The Secretary of State to the Minister Resident in Iraq (Knabenshue)
Sir: The receipt is acknowledged of your despatch No. 591 of February 20, 1936,7 transmitting a copy of a note dated February 12, 1936, from the Iraqi Foreign Office containing its observations on the draft treaty of general relations submitted by this Government.
The Department is prepared to negotiate three separate treaties with reference to commerce and navigation, general relations (residence and establishment), and naturalization, respectively. It believes that a treaty of commerce and navigation is most important at this time, and accordingly desires to begin negotiations looking toward the conclusion of such a treaty first.

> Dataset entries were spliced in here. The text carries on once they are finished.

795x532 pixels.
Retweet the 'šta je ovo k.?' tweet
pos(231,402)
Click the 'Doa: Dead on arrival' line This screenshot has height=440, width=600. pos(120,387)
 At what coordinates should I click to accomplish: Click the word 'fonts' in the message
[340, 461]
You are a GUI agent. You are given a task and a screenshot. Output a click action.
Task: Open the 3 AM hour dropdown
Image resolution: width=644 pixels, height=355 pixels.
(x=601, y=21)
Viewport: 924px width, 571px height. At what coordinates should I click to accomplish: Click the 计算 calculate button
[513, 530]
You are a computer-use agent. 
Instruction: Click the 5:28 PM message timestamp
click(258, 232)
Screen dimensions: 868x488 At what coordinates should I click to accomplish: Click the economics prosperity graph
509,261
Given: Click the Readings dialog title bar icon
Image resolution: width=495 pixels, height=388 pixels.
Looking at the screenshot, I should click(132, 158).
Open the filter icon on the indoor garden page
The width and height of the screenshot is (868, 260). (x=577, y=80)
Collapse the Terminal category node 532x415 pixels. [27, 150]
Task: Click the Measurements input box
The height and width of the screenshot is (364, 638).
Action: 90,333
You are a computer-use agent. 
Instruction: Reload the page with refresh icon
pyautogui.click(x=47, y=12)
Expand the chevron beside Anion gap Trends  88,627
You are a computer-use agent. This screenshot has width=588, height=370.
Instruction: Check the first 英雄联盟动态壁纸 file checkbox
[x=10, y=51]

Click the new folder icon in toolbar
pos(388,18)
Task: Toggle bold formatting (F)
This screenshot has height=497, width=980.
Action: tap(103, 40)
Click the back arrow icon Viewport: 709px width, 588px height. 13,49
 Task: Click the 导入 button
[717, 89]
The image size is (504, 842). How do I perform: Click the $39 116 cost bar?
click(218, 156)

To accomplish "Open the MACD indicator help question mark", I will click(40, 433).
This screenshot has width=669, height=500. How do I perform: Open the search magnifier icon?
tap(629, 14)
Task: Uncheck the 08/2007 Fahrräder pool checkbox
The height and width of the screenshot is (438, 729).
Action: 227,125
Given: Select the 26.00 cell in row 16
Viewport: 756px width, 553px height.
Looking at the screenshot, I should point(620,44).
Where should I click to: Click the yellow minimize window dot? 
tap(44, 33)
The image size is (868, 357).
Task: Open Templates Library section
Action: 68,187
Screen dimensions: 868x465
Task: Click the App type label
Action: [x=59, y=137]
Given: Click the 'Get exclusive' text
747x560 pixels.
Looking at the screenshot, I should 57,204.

It is noted that on pages 5 and 6 of the memorandum of your interview with the Director General of the Foreign Office on July 15, 1935,7 you express doubt as to the advisability of proposing negotiations for a commercial treaty owing to the fact that the Iraqi Government is considering the adoption of a new trade policy. An examination of the possible objections of the Iraqi Government reported in your later despatch under reference, leads to the conclusion that the objections are specific in nature and not general.
You are requested to ascertain whether a proposal for the negotiation of a commercial treaty would meet with the concurrence of the Iraqi Government. Negotiations for a treaty of residence and establishment could follow, and the naturalization treaty would be last in order.
For your information the Department desires to point out that in the negotiation of a commercial treaty it must insist upon the inclusion of an article providing for unconditional most-favored-nation treatment, a principle to which this Government is firmly committed. To conclude a commercial treaty without the unconditional most-favored-nation clause would not only be futile but even prejudicial to American interests.